Lucas Cranach the Elder, whose earlier paintings—for …

Years: 1526 - 1526

Lucas Cranach the Elder, whose earlier paintings—for example, the Torgau Altarpiece and Reclining Nymph—display influences of Quentin Massys and Jan Gossaert, as well as of Flemish and Italian Renaissance artists, in 1520 adopts a delicate, curvilinear style, derived form late Gothic Mannerism.

Cranach is the court painter to the electors of Saxony in Wittenberg, an area in the heart of the emerging Protestant faith.

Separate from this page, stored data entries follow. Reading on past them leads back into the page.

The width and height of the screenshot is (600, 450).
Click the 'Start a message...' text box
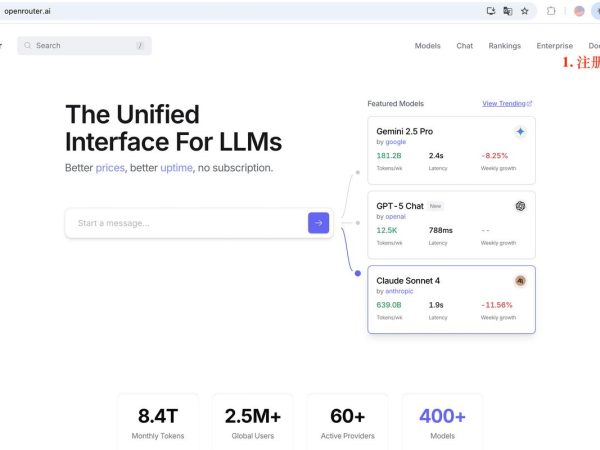coord(186,223)
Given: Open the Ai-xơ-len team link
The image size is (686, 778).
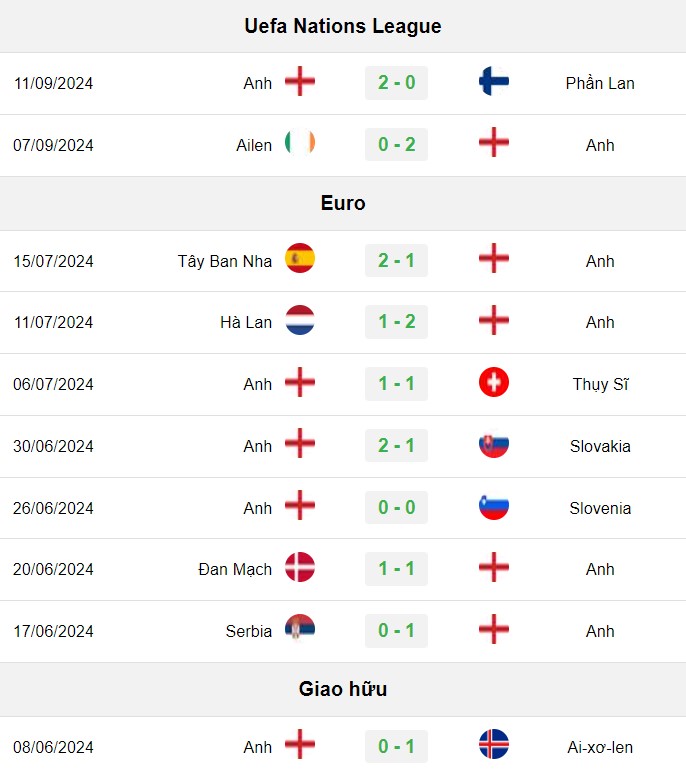Looking at the screenshot, I should click(600, 747).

His patrons are powerful supporters of Martin Luther, and Cranach uses his art as a symbol of the new faith.

Cranach makes numerous portraits of Luther, and provides woodcut illustrations for Luther's German translation of the Bible.

Somewhat later the duke confers on him the monopoly of the sale of medicines at Wittenberg, and a printer's patent with exclusive privileges as to copyright in Bibles.

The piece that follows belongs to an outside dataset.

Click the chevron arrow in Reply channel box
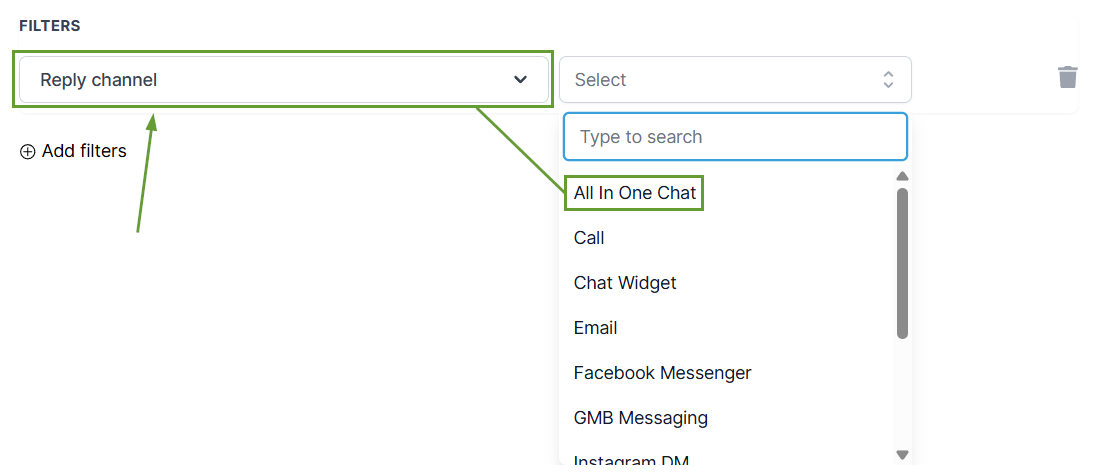[x=520, y=80]

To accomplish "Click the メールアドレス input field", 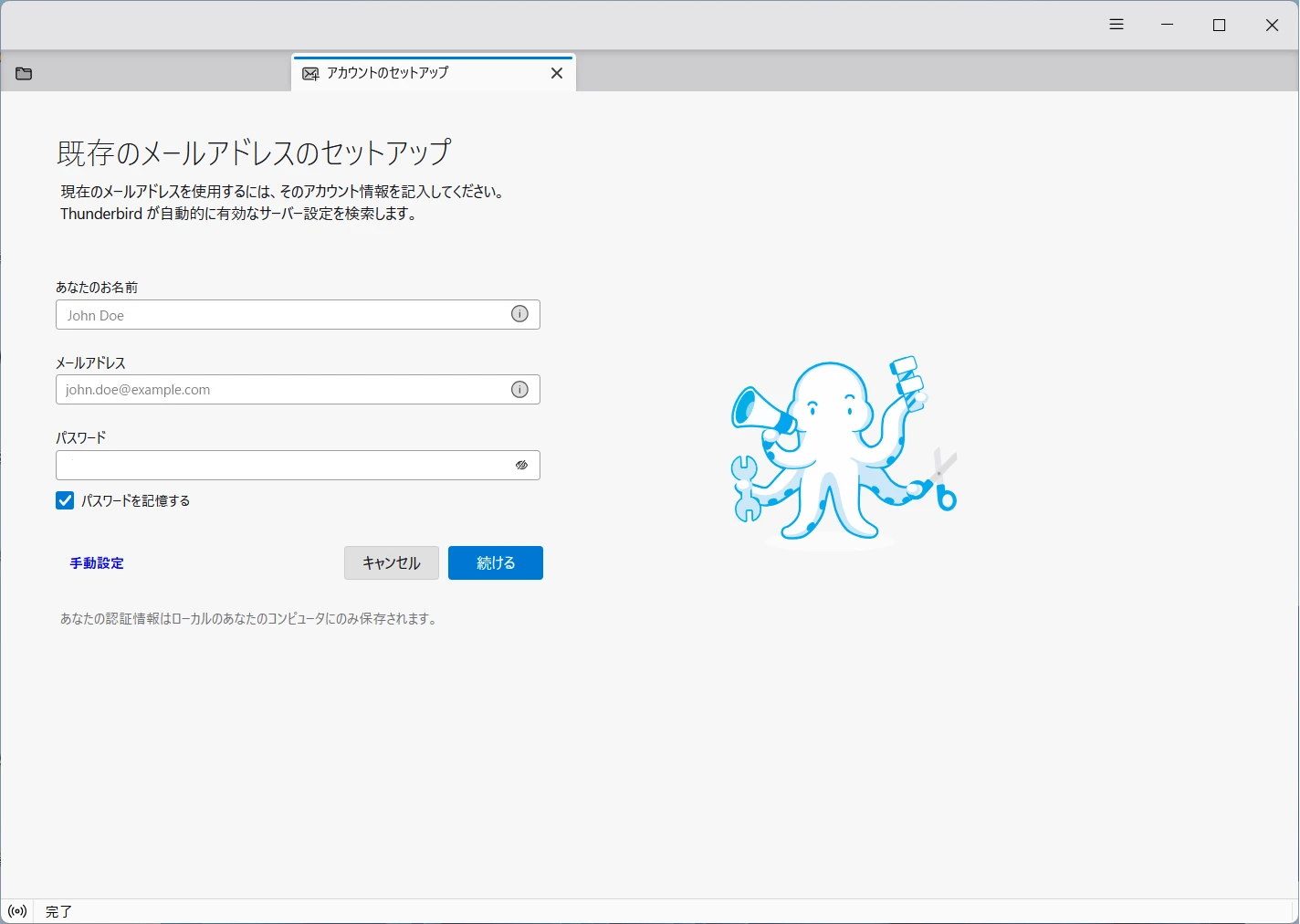I will 274,389.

Cranach's presses are used by Martin Luther.

His apothecary shop will be open for centuries, and will only be lost by fire in 1871.

Apparently a champion of the Reformation, Cranach creates woodcuts attacking the papacy, such as “The Pope in Hell,’ a caricature executed in 1521.

Like his patron, Cranach is friendly with the Protestant Reformers at a very early stage; yet it is difficult to fix the time of his first meeting with Martin Luther.

The oldest reference to Cranach in Luther's correspondence dates from 1520.

In a letter written from Worms in 1521, Luther calls him his "gossip", warmly alluding to his "Gevatterin", the artist's wife.

Cranach first made an engraving of Luther in 1520, when Luther was an Augustinian friar; five years later, Luther renounced his religious vows, and Cranach had been present as a witness at the betrothal festival of Luther and Katharina von Bora.

He is also godfather to their first child, Johannes "Hans" Luther, born 1526.